Asked in an interview whether she'd be happy to walk alone at night in Hackney, she replied: "No, why would I do that?" OK, she shouldn't have continued: "I just don't think it's a thing that people do", because obviously it is, particularly people who live in Hackney. But fundamentally her reply was sane. Would anyone walk the streets of anywhere at night if they didn't have to? No. Why would they do that?
Opposition MPs lined up to point and laugh. The Lib Dems' Sarah Teather called Smith's softie comments "absolutely astonishing", but to be fair anyone would think twice if they came across Sarah Teather down a dark alley. David Davis called it "shameful that you can walk the streets of New York, Tokyo, Paris and Berlin safely at night, but not... London." I'd like to see David Davis wander New York at night, actually. Or the favelas of Rio. Or South Central LA. Even Labour's Diane Abbott put the boot in. "Comments like hers make women unnecessarily fearful," she complained.

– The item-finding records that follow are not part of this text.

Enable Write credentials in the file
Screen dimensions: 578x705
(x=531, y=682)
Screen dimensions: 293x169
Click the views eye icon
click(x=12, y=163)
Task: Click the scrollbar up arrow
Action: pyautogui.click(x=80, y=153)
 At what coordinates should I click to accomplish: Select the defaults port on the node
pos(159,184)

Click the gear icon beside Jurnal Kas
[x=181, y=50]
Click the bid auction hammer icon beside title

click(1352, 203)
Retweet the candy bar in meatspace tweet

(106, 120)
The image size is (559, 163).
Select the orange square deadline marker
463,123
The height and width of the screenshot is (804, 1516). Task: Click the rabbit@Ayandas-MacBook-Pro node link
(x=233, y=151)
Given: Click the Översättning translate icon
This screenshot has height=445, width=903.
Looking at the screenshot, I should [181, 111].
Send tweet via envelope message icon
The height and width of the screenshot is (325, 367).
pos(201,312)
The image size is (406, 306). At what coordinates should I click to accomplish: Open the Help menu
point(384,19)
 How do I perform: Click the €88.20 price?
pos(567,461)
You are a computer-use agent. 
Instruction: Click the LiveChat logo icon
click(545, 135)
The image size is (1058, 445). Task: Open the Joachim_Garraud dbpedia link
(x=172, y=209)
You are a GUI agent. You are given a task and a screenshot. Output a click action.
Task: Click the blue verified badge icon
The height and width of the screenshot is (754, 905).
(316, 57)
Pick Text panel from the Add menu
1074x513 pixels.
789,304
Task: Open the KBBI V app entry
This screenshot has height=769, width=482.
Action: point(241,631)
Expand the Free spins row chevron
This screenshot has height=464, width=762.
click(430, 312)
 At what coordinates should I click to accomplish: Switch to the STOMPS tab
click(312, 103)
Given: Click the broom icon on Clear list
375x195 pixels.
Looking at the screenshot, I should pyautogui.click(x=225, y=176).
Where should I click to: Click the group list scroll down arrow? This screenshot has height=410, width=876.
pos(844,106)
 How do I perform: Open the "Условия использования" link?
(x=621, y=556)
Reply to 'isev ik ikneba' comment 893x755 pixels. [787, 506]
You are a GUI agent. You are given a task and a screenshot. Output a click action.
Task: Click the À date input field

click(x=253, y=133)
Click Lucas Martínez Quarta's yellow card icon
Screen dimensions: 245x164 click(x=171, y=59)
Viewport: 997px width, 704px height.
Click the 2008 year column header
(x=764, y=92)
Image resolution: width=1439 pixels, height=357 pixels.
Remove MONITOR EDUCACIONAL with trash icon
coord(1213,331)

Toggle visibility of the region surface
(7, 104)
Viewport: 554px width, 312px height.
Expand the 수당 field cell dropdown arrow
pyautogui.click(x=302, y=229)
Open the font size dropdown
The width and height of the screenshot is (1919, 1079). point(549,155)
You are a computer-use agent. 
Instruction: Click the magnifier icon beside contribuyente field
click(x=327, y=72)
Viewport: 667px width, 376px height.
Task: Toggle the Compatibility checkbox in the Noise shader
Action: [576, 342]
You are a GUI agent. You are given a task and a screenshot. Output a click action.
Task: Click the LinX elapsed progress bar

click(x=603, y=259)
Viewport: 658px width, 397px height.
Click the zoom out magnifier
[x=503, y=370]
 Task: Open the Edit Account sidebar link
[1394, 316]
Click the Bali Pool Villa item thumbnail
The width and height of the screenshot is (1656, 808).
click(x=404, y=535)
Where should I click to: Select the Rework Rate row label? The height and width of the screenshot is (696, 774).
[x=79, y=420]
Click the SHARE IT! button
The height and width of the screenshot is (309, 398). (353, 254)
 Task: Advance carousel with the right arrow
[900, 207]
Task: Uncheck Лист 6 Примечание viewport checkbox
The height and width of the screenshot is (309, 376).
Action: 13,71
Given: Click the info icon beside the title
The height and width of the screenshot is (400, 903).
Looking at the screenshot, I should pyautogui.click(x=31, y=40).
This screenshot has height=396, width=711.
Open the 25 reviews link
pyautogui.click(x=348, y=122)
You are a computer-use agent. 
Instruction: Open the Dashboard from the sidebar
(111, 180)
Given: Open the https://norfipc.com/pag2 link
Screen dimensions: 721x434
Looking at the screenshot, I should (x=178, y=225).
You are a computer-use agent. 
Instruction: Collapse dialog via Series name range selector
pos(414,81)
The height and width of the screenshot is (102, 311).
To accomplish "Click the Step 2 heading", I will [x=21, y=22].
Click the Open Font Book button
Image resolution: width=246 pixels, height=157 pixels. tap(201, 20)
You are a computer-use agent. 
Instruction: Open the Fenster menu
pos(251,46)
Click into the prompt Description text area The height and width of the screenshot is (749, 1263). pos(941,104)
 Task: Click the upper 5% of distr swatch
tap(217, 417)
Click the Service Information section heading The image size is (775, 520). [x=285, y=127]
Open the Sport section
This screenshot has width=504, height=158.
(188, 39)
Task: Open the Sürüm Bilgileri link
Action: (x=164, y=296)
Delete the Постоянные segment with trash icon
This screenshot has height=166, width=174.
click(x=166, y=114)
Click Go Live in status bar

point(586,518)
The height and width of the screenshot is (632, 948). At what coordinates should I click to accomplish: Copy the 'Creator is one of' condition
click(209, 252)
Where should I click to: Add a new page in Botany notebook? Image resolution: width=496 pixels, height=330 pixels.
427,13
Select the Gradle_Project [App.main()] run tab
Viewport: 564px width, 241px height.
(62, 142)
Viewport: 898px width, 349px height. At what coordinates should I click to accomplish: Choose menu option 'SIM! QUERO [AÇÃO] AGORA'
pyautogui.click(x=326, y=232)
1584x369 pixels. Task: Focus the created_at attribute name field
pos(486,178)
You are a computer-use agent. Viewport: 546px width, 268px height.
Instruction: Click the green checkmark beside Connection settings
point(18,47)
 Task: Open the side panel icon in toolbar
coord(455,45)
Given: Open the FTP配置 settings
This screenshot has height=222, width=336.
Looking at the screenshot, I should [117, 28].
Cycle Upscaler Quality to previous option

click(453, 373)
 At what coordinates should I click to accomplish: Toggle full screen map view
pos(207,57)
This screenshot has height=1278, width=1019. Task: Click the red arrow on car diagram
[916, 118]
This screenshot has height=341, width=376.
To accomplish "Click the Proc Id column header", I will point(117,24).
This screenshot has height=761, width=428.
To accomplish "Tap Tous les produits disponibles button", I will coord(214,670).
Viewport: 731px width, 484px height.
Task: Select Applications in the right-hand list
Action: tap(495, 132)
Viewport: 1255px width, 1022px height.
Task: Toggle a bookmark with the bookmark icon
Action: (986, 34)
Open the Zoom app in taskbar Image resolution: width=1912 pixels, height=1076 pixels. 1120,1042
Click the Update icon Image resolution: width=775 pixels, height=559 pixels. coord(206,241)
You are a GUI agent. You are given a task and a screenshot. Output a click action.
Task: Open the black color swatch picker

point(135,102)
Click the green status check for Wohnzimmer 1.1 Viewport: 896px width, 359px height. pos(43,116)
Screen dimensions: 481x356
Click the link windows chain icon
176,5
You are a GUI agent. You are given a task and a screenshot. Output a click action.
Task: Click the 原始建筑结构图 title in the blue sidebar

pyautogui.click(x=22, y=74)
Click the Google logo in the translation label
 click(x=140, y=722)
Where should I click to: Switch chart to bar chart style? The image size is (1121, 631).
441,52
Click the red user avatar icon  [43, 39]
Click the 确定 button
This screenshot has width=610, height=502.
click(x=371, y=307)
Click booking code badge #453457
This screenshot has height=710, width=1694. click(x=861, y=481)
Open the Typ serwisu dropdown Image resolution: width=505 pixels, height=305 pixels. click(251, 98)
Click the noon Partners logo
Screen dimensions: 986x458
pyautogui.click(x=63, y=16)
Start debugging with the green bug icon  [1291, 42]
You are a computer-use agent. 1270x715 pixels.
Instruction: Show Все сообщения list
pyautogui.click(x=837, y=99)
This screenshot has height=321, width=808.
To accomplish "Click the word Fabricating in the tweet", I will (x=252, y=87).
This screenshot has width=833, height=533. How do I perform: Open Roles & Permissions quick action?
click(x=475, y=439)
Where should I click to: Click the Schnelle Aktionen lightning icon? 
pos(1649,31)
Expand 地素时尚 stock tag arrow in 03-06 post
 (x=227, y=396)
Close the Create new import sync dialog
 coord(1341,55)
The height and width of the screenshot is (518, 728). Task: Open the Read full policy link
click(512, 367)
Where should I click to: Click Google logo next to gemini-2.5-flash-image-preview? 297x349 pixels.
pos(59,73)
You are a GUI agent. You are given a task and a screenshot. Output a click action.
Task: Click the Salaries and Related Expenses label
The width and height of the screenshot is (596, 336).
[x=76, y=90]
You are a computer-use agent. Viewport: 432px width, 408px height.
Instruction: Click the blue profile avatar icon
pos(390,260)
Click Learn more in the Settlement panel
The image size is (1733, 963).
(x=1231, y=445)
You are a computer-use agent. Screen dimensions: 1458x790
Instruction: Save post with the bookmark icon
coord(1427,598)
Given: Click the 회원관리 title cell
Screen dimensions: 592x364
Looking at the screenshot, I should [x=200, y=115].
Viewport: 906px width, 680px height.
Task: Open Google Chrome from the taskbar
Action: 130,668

It was not Jacqui Smith but others who made this a debate about women's safety. But since they have: it is not the comments of an off-message Home Secretary that make women fearful, but women's real experiences. Yes, we are significantly less likely than men to be attacked by strangers (a third as likely, according to the Office for National Statistics). But we are also nearly three times as fearful of this happening. This is partly thanks to the bad old media, which record every pretty blonde raped and ignore the muggings of young men; partly thanks to commentators such as Ms Abbott, who talk so naturally of women as victims; and partly down to the fact that some men like to scare the bejasus out of women walking home alone.
The area of London in which I live is not Kensington; but it isn't the Bronx. I understand self-defence and I'm sensible. But sometimes terrifying things happen in the dark. Most of them are largely thoughtless – like the man who pestered me all the way down a dark street, and then said, angrily, "Oh, don't you talk to black men then?" Well no, I don't talk to any men who follow me home at night, asking where I live. Or the one who told me off when I crossed the street away from him. Like the chicken, I was crossing the road only to get to the other side, not because I thought he would rape me, as he assumed.
But others do mean it. I was once cornered by a man who had beeped his horn at me. I gave him the finger; he got out of his white van and screamed in my face. A friend was sexually assaulted on a south London street. The first police officer on the scene, a woman, told her she shouldn't have been so stupid as to walk home alone.
As I march home most nights, eyes front, keys in fist, I am well aware of the statistics. But that doesn't mean I'm not scared. I don't blame Jacqui Smith for the men who think it's funny to block my path and have a go; in fact I think she was brave to admit her fears. And if I had a ministerial car, would I use it? Hell, yes. Why wouldn't I do that?